You need to fill in these parameters:

  • Time field for portioning- Field of the source structure used to split the data into portions.

  • Timeshift for start - This value represents the number of time units defining the start of the range relative to the current date.
    E.g., if you provide 10 as a value and use Year(s) as an unit, you define your range to start 10 years before the current year.

  • Step size - Number of time units covered by a single range.
    Assuming the selection from the image above (step defined as 1 and unit as Year(s)) it means that only values matching a single year will be covered in a single extraction task.

  • Timeshift end - This value represents the number of time units defining the end of the range relative to the current date.
    E.g., if you provide 5 as a value and use Year(s) as a unit, you define your range to end 5 years before the current year.

  • Unit - Unit for range calculation. Day(s), Month(s), and Year(s) are supported units for the time field-based data split. The time unit is not explicitly labeled on the selection screen but is present as a dropdown list next to previous parameters.

Split data based on Fiscal period

This portioning logic splits the source data based on the defined fiscal year/period value. Using the Fiscal Year or Fiscal Period field of the source structure, the Fiscal Year Variant and the range and unit definition will create a separate task for each fiscal value in a given range.

In the next picture, you can see the selection screen of the Extractor 2.0 process showing parameters relevant for split data based on fiscal period.

You need to fill in these parameters:

  • Time field for portioning- Field of the source structure used to split the data into portions.

  • Timeshift for start - This value represents the number of time units defining the start of the range relative to the current date.
    E.g., if you provide 10 as a value and use Posting Period(s) as an unit, you define your range to start 10 posting periods before the current year.

  • Fiscal year variant - Fiscal year variant used for fiscal period definition. You can use the provided F4 help to select one of the Fiscal year variants available in the system.

  • Step size - Number of time units covered by a single range.
    Assuming the selection from the image above (step defined as 1 and unit as Posting Period(s)), it means that only values matching a single posting period will be covered in a single extraction task.

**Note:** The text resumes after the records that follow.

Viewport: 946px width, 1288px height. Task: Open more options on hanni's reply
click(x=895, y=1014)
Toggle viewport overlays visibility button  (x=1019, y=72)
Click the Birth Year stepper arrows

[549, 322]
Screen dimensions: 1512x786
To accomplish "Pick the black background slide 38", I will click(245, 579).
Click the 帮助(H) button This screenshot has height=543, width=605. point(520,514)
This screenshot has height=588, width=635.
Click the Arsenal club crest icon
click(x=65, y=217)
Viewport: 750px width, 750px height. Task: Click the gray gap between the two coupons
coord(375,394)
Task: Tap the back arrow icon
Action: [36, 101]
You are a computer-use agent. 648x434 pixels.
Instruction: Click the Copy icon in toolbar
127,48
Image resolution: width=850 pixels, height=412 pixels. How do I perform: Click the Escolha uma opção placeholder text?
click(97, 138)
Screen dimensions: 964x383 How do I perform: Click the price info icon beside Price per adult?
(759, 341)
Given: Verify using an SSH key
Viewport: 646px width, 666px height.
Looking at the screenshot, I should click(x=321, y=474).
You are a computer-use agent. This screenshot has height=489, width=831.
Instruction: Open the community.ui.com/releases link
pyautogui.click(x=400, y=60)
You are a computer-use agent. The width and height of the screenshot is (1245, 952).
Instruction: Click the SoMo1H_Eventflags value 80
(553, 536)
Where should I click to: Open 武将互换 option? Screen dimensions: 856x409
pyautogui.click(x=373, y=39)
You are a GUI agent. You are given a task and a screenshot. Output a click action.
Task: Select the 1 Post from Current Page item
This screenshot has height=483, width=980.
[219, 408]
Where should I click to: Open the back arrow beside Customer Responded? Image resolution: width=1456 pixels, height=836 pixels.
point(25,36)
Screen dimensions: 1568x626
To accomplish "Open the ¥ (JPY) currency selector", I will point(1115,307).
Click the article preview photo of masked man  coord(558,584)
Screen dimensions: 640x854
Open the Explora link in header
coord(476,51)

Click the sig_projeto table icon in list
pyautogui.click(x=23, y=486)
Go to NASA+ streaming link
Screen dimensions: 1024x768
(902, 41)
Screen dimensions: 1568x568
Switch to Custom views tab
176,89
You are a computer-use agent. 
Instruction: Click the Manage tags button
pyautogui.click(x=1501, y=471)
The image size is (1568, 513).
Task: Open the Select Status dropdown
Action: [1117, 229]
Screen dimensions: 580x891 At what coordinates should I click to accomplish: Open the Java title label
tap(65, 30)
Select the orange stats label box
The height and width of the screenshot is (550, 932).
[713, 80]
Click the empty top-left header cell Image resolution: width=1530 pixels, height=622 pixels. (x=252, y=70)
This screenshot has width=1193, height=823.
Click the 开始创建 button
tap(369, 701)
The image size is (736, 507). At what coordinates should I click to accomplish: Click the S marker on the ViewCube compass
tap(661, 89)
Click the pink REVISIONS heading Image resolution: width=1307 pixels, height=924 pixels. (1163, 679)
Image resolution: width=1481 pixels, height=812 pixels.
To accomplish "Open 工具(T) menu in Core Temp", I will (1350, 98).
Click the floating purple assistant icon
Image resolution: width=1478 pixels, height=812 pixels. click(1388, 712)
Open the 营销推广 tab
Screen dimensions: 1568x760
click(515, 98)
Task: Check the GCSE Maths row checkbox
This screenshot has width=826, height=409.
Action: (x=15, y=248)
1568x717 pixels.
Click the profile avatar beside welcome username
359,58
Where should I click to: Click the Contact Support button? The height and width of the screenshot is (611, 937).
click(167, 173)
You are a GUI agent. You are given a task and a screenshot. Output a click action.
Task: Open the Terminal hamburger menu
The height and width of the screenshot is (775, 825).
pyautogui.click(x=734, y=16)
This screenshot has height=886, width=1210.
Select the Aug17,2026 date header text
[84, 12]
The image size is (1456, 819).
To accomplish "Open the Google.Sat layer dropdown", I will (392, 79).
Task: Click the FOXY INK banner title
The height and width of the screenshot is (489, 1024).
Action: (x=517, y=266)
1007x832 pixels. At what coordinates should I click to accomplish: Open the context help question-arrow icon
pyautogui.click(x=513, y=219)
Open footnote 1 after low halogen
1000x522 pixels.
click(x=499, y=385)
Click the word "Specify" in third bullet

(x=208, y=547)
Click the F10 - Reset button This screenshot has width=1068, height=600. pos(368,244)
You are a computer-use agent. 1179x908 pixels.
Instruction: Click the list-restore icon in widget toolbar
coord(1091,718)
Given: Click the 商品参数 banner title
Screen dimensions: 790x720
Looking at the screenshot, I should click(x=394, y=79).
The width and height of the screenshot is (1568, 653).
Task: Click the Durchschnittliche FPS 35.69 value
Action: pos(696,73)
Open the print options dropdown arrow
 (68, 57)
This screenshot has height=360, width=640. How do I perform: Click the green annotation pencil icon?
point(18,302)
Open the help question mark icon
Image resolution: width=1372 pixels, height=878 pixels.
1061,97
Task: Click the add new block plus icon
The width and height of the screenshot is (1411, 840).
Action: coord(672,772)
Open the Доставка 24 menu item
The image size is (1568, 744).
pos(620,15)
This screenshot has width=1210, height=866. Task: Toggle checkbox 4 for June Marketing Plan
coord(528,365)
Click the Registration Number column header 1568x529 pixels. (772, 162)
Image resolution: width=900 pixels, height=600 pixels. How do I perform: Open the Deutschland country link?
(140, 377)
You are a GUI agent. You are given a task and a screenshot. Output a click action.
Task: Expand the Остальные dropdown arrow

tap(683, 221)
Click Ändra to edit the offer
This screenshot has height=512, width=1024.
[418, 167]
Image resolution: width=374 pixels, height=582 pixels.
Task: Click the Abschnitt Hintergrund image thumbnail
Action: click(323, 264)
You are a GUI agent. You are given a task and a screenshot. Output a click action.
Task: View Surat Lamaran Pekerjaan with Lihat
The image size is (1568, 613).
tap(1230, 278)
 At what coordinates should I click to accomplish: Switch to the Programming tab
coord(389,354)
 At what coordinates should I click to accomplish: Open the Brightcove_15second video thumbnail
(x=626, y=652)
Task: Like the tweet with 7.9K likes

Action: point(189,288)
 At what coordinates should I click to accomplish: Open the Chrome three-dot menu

  • Timeshift end - This value represents the number of time units defining the end of the range relative to the current date.
    E.g., if you provide 5 as a value and use Posting Period(s) as an unit, you define your range to end 5 posting periods before the current date.

  • Unit - Unit for range calculation. Posting Period(s) and Fiscal Year(s) are supported units for the fiscal period-based data split. The unit is not explicitly labeled on the selection screen but is present as a dropdown list next to previous parameters.

Advanced mass execution capabilities

Mass execution functionality allows you to define also composite splitting methods. When an advanced data split type is used, you can see the following button on the selection screen.

For a complete guide on how to set up advanced mass execution and understand this functionality, please see the chapter Advanced Mass Execution Capabilities.

Mass execution with truncate option on file storage

Right after the mass execution is scheduled new JSON is created, which contains a truncate flag set to "X" (enabled). The JSON files for individual extraction jobs contain an empty truncate flag.